Dan komt het moment waarop je doen en laten in contrast staan tot wat
er van ons
verwacht en gehoopt wordt, en dan komt het moment waarop je dat ziet,
erkent en
vraagt om vergeving.
Dat je vraagt om alle hulp die de Hemel je bieden kan: om de Heilige
Geest en al
Haar gaven, zodat je het huis van je leven schoon kunt maken en houden,
en in
vrede met God en mensen leven kunt.
Dat is een beslissend moment, want vandaaruit kun je verder.

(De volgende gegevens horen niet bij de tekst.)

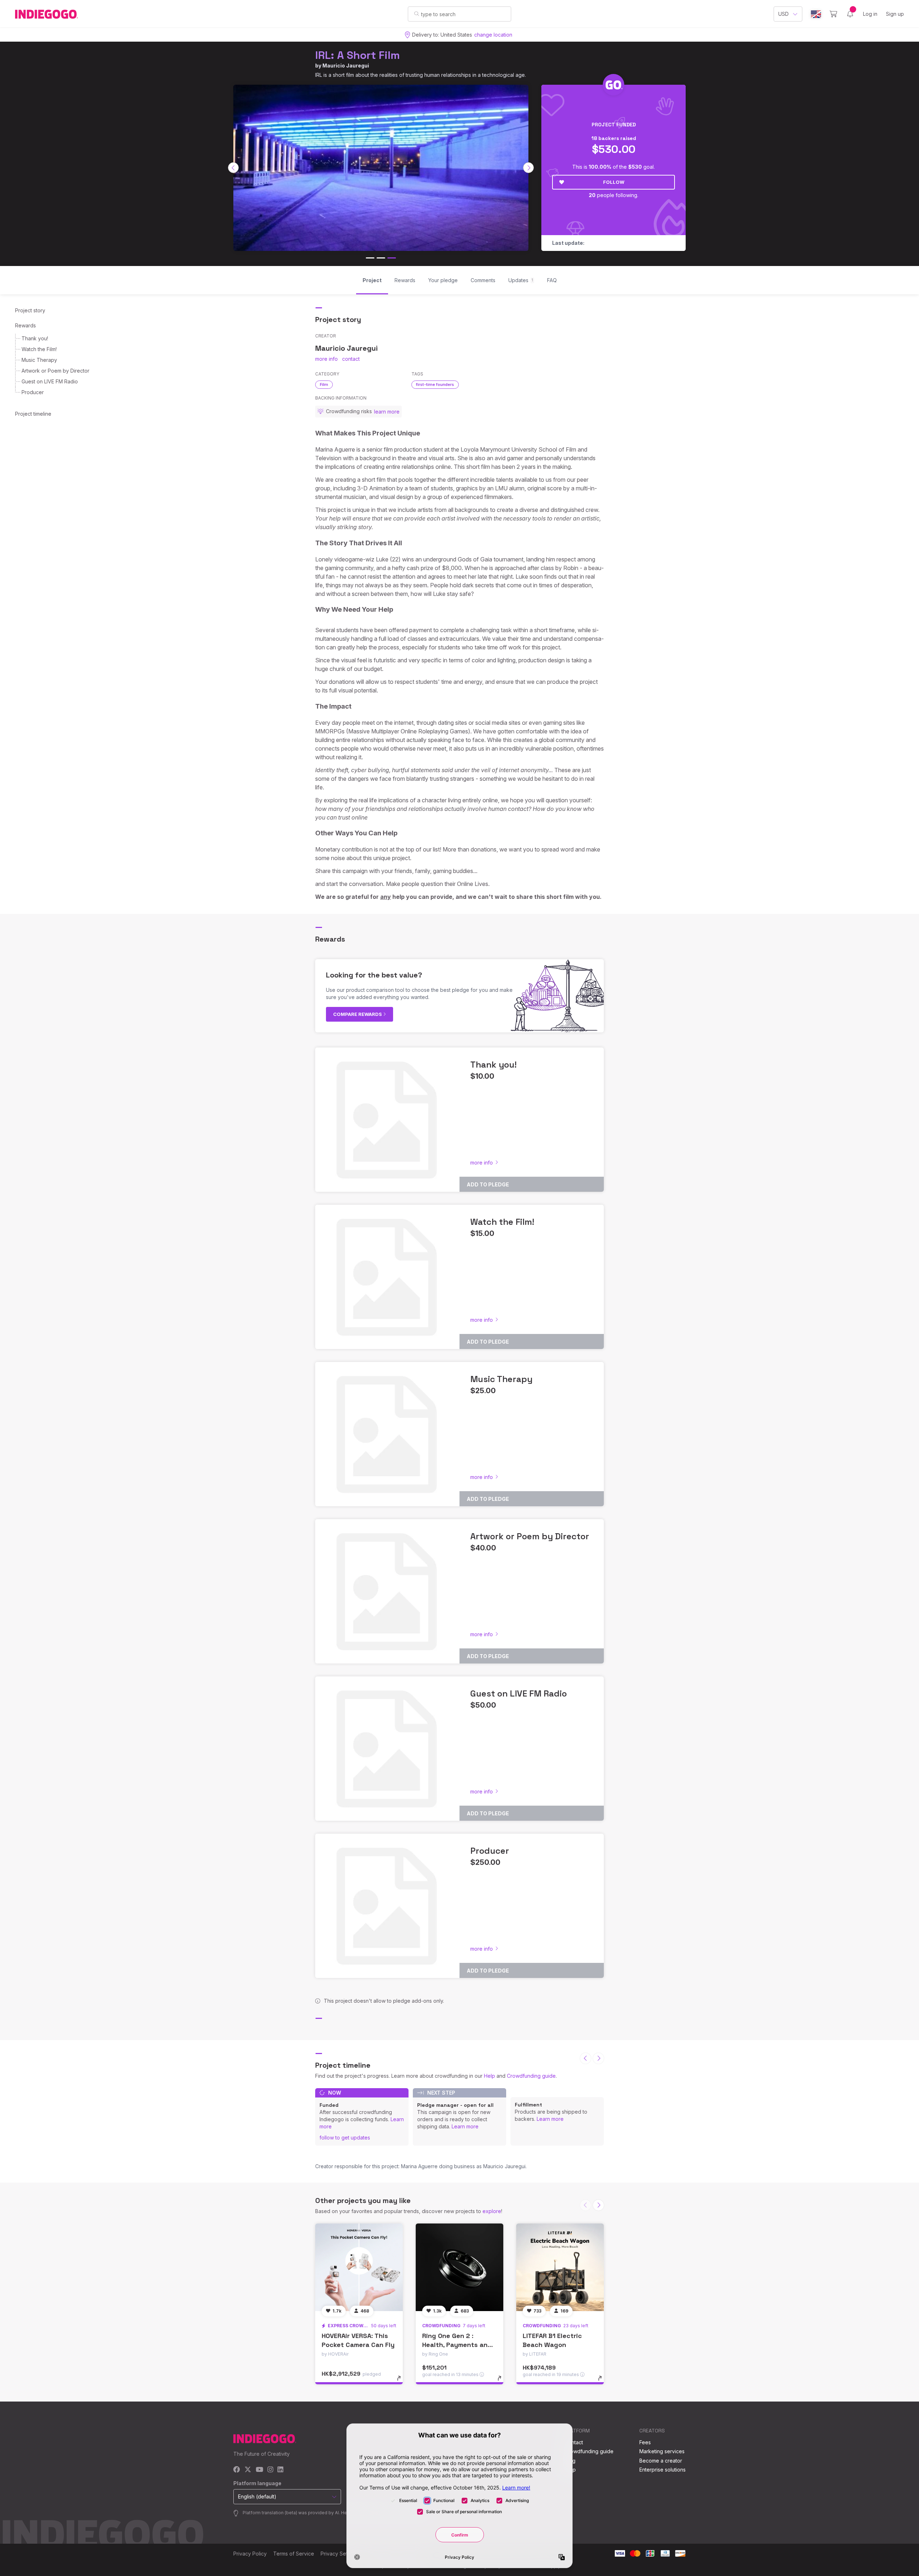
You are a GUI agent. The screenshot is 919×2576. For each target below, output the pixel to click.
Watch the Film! (39, 349)
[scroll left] (233, 167)
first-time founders (435, 384)
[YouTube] (259, 2470)
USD (783, 14)
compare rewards (358, 1014)
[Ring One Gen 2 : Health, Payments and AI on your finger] (459, 2267)
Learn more (465, 2126)
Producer (33, 392)
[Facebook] (236, 2470)
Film (324, 384)
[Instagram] (270, 2470)
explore (491, 2211)
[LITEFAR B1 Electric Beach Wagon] (560, 2267)
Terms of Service (293, 2554)
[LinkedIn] (280, 2470)
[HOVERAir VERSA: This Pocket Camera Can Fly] (359, 2267)
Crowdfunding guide (531, 2076)
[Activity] (850, 14)
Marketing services (662, 2451)
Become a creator (660, 2461)
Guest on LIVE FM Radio (50, 381)
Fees (645, 2442)
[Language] (816, 14)
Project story (30, 310)
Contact (574, 2442)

Nu gaat de blikrichting van God naar de mens. Ook naar jezelf. Maar
niet minder
naar de anderen om ons heen, omdat we begonnen met het onze
Vader...
Geef ons heden ons dagelijks brood...
Dit is een bede die heel wat verschillende interpretaties kent...
Allereerst
is er natuurlijk de verwijzing naar het bestaan van het Godsvolk in de
woestijn,
waarbij elke morgen de grond bezaaid was met 'manna' - iets waarvan we
wel
vermoeden wat de biologische samenstelling is, maar zeker weten we dat
niet. Wel
dat je er goed koeken van kon bakken die als brood dienden. Zes dagen
in de week
lag het manna voor het oprapen, en er was voor ieder huishouden genoeg,
het was
niet de bedoeling dat je ging hamsteren, dan bedierf het, maar omwille
van de
rustdag kon je op de zesde dag, de dag vóór de rustdag,
een dubbel deel
verzamelen en bakken, zodat er voor de rustdag ook voor iedereen genoeg
was.
Brood dat uit de hemel kwam werd het manna wel genoemd. En in
de
verzoeking in de woestijn zegt Jezus, als de duivel Hem uitdaagt om
Zijn macht
te tonen en de platte stenen die daar liggen om te toveren tot brood:
de mens
leeft niet van brood alleen, maar van alles wat uit Gods mond komt.
Want God
spreekt en het is er. Dat is Zijn scheppend woord. Een woord met kracht
en
macht. Een woord van genade en ontferming. Waar mensen het dagelijks
brood
ontvangen leven ze van Gods genade. Zoals het volk in de woestijn, want
ook als
we het graan verbouwen en verzorgen, zijn we nog niet in staat het zelf
te
maken.
In het Grieks is het woord dat wij met 'dagelijks' vertalen een woord
dat verder
nauwelijks gebruikt wordt. Epi-ousion. Letterlijk: wat er bij is. Wat
er bij
komt. Ik zie daar twee betekenisvelden: ten eerste het direct
waarneembare: het
eten en wat er nog bij komt. Vrede en veiligheid, huis en haard, schoon
water en
onderwijs, eerlijk delen en samen genieten van het gegevene, van wat
voor handen
is...
Ten tweede is daar - en niet in de laatste plaats - de notie dat het
gaat om
hetgeen dat als het ware van Gods tafel valt. Epiousion kan ook
een
betekenis hebben van: hetgeen over is. En dat betekent dat we
mee eten
uit de goddelijke Ruif. En dan gaat het beslist niet om brood alleen,
om voedsel
op zich, maar zeker ook om het geestelijk voedsel waarmee we worden
gevoed. De
steun die we op allerlei manieren ondervinden, de verhalen die we
elkaar
daarover mogen vertellen, de psalmen en liederen die van Gods hulp
spreken, het
feit dat de zon nog steeds niet uitdooft, dat ons leven in Gods hand
veilig is,
wat ons ook overkomt... De woorden die op onze weg komen, en die ons
moed geven,
de gedachten die de Geest van God in ons doet opkomen... Het komt er
allemaal
boven op, en het komt allemaal van boven. We leven van genade.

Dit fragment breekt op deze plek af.